Stored data
begin

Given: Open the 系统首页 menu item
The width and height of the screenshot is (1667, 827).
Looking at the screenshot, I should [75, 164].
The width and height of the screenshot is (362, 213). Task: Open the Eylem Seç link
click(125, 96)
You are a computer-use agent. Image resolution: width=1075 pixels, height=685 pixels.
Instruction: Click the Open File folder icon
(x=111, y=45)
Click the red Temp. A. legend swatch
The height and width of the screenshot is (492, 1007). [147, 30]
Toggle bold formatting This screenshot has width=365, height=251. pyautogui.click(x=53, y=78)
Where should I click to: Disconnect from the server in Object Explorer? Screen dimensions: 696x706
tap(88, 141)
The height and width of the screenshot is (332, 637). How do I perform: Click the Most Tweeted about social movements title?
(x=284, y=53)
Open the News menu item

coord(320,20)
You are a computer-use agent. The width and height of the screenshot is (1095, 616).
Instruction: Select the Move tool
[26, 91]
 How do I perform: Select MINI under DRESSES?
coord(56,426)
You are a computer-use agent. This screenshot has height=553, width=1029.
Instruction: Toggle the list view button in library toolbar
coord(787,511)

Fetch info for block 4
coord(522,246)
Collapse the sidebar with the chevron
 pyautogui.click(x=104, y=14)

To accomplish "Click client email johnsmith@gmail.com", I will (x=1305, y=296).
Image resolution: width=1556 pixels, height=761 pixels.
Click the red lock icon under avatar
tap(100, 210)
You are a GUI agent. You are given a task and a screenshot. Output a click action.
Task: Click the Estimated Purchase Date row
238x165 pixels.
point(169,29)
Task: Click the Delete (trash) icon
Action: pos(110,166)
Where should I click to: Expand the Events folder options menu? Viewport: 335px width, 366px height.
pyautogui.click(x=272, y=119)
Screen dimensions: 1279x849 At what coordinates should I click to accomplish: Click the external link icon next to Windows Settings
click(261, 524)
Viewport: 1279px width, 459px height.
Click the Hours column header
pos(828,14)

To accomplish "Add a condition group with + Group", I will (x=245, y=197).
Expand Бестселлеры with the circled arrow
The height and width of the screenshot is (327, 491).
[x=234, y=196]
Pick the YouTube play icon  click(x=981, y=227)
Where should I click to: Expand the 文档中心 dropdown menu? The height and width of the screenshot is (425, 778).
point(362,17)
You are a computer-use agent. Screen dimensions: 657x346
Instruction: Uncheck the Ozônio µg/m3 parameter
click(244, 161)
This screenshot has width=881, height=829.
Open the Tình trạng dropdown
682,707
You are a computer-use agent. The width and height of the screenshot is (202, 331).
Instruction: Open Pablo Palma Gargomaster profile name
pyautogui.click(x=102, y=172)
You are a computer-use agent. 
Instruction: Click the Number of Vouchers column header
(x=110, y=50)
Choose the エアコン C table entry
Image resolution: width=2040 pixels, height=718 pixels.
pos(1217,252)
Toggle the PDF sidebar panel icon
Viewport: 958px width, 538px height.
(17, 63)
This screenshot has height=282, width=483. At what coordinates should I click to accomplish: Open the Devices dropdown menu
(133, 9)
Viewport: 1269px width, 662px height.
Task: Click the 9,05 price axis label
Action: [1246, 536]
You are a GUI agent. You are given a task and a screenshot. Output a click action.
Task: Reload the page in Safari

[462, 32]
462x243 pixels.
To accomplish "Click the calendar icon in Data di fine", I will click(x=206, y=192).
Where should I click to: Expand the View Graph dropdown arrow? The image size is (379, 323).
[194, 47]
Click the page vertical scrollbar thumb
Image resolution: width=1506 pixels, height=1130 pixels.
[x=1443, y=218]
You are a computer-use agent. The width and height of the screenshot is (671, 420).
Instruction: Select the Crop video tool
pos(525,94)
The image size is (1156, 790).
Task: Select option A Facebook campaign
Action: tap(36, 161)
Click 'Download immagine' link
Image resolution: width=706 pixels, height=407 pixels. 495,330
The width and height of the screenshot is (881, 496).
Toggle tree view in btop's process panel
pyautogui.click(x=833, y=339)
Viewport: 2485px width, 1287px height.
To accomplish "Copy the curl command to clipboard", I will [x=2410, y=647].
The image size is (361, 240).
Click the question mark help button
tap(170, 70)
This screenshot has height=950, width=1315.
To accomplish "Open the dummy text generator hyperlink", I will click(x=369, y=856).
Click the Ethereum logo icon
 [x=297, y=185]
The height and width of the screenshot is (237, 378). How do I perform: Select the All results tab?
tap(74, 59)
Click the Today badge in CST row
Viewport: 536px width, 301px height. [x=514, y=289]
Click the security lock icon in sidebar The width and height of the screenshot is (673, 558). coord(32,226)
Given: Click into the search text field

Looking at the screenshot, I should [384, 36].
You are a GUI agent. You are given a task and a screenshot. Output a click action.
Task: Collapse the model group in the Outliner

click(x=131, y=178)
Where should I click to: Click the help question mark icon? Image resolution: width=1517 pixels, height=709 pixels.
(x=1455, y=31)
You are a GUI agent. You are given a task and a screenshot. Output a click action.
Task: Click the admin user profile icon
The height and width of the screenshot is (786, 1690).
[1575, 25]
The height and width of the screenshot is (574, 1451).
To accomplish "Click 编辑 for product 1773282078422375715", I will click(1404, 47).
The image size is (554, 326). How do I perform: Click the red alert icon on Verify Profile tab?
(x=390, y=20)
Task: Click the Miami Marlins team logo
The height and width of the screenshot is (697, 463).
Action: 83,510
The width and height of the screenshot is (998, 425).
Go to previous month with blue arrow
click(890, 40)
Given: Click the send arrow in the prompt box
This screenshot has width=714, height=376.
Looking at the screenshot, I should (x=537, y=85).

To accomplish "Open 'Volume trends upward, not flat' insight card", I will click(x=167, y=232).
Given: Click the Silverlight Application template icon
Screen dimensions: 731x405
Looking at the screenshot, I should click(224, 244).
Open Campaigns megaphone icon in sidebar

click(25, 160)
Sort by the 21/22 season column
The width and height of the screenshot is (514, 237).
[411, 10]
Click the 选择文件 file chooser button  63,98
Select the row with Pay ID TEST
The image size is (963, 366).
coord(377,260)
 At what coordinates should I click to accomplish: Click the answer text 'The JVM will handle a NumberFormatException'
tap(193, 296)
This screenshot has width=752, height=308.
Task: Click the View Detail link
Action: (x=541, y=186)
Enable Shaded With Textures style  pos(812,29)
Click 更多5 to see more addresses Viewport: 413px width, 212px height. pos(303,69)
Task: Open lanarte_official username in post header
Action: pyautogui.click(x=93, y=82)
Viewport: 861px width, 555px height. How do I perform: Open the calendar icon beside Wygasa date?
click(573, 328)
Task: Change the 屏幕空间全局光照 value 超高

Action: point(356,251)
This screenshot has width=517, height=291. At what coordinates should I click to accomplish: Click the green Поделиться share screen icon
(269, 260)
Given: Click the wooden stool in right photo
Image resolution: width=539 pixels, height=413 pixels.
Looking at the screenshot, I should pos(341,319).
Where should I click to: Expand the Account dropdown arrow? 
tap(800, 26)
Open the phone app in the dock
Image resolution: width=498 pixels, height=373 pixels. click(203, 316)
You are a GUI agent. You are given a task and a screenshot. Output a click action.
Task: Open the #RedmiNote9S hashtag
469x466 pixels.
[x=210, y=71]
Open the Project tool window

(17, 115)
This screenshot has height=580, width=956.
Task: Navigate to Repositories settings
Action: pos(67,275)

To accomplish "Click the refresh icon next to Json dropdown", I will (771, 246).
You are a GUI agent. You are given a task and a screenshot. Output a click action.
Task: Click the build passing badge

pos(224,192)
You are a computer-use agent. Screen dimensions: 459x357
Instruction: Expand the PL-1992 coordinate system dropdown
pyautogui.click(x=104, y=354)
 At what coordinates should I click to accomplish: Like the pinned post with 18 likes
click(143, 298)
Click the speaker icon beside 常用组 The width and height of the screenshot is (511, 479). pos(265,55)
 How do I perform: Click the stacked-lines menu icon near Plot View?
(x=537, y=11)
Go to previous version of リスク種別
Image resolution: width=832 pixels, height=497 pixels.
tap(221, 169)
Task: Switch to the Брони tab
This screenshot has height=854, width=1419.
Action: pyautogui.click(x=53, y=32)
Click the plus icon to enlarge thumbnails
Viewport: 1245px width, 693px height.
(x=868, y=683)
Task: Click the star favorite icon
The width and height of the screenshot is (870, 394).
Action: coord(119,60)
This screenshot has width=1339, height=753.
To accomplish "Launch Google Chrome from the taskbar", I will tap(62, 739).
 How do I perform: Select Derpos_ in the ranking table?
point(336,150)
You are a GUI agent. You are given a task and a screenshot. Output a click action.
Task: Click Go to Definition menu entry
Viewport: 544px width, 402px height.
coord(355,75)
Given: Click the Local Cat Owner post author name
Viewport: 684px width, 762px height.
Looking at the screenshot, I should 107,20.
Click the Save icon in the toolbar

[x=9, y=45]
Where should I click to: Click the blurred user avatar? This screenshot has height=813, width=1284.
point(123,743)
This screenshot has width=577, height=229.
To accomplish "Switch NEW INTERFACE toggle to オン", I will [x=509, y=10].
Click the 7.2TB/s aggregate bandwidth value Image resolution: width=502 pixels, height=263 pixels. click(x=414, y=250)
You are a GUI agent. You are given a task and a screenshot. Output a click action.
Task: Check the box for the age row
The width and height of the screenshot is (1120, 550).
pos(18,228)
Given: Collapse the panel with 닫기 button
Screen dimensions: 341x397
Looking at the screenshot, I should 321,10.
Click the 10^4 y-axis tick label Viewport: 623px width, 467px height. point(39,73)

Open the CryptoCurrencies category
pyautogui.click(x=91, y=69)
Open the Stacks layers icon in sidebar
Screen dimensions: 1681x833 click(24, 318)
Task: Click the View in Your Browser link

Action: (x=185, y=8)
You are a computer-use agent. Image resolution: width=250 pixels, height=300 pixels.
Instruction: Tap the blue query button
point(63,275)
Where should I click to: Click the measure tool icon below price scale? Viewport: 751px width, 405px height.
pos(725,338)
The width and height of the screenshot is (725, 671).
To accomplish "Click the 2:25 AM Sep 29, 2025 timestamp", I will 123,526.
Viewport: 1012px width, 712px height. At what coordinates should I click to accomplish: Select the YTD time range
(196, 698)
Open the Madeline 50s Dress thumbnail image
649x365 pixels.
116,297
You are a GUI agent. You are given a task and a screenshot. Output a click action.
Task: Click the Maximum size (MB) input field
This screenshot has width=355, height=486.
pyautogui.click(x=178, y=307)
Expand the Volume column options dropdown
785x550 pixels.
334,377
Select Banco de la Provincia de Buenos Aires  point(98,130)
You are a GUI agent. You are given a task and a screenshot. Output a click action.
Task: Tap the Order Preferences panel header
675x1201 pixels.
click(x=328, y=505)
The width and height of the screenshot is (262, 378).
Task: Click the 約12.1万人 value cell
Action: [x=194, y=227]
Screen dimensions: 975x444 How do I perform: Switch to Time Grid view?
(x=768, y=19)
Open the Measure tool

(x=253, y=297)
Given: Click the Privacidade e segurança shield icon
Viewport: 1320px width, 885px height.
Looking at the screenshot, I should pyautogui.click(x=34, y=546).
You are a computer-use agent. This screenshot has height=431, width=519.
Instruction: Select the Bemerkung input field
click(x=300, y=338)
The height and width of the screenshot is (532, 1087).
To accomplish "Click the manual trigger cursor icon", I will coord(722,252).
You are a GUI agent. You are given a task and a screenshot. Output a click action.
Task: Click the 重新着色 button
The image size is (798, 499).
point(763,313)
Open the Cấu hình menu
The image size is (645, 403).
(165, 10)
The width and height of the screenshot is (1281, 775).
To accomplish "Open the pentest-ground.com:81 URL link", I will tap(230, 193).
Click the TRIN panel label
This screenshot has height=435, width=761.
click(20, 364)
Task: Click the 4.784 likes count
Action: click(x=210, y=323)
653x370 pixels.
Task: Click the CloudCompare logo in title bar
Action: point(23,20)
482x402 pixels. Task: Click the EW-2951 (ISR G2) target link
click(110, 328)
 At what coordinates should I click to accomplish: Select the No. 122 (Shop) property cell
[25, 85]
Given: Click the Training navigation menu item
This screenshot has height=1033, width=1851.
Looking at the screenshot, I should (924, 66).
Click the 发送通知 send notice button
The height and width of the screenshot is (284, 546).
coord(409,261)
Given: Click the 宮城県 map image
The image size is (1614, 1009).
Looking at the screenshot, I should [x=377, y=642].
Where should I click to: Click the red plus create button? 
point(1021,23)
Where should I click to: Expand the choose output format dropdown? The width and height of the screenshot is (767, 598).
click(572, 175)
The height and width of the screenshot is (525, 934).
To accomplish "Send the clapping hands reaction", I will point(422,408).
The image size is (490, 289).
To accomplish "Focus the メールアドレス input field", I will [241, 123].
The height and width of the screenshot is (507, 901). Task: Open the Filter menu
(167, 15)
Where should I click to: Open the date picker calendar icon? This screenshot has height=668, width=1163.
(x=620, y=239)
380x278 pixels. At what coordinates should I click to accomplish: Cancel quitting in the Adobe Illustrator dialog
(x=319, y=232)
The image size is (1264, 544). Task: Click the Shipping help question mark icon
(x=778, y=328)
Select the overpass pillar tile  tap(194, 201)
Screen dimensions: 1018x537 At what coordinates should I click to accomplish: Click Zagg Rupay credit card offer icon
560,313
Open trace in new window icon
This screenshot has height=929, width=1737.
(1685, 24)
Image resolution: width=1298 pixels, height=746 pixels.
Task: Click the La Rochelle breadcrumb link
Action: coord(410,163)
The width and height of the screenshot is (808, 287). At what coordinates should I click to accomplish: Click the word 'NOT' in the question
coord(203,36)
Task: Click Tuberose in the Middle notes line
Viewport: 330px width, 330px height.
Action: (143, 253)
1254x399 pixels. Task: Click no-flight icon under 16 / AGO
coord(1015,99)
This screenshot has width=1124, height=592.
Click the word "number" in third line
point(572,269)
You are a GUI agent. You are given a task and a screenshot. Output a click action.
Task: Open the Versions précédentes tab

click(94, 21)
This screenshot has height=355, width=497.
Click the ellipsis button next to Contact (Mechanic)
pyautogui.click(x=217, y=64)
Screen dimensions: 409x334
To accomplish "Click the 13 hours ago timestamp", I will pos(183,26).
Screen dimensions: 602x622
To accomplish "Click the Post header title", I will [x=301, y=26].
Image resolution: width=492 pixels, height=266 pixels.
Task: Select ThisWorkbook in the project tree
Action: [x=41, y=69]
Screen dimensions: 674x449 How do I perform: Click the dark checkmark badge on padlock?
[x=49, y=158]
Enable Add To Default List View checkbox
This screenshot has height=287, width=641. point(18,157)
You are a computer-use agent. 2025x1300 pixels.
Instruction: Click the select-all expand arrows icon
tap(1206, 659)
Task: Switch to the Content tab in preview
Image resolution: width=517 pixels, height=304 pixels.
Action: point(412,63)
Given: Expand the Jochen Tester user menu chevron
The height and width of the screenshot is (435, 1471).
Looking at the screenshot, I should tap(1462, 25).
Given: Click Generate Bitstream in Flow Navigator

end

In the entries, starting with the line that contains "This screenshot has width=577, height=229." and going on through the line that contains "I will 123,526.", switch "Viewport" to "Window" and leave everything else unchanged. Give only those lines.

EXERCISE RESULT
This screenshot has width=577, height=229.
To accomplish "Switch NEW INTERFACE toggle to オン", I will [x=509, y=10].
Click the 7.2TB/s aggregate bandwidth value Image resolution: width=502 pixels, height=263 pixels. click(x=414, y=250)
You are a GUI agent. You are given a task and a screenshot. Output a click action.
Task: Check the box for the age row
The width and height of the screenshot is (1120, 550).
pos(18,228)
Given: Collapse the panel with 닫기 button
Screen dimensions: 341x397
Looking at the screenshot, I should 321,10.
Click the 10^4 y-axis tick label Window: 623px width, 467px height. point(39,73)

Open the CryptoCurrencies category
pyautogui.click(x=91, y=69)
Open the Stacks layers icon in sidebar
Screen dimensions: 1681x833 click(24, 318)
Task: Click the View in Your Browser link

Action: (x=185, y=8)
You are a computer-use agent. Image resolution: width=250 pixels, height=300 pixels.
Instruction: Tap the blue query button
point(63,275)
Where should I click to: Click the measure tool icon below price scale? Window: 751px width, 405px height.
pos(725,338)
The width and height of the screenshot is (725, 671).
To accomplish "Click the 2:25 AM Sep 29, 2025 timestamp", I will 123,526.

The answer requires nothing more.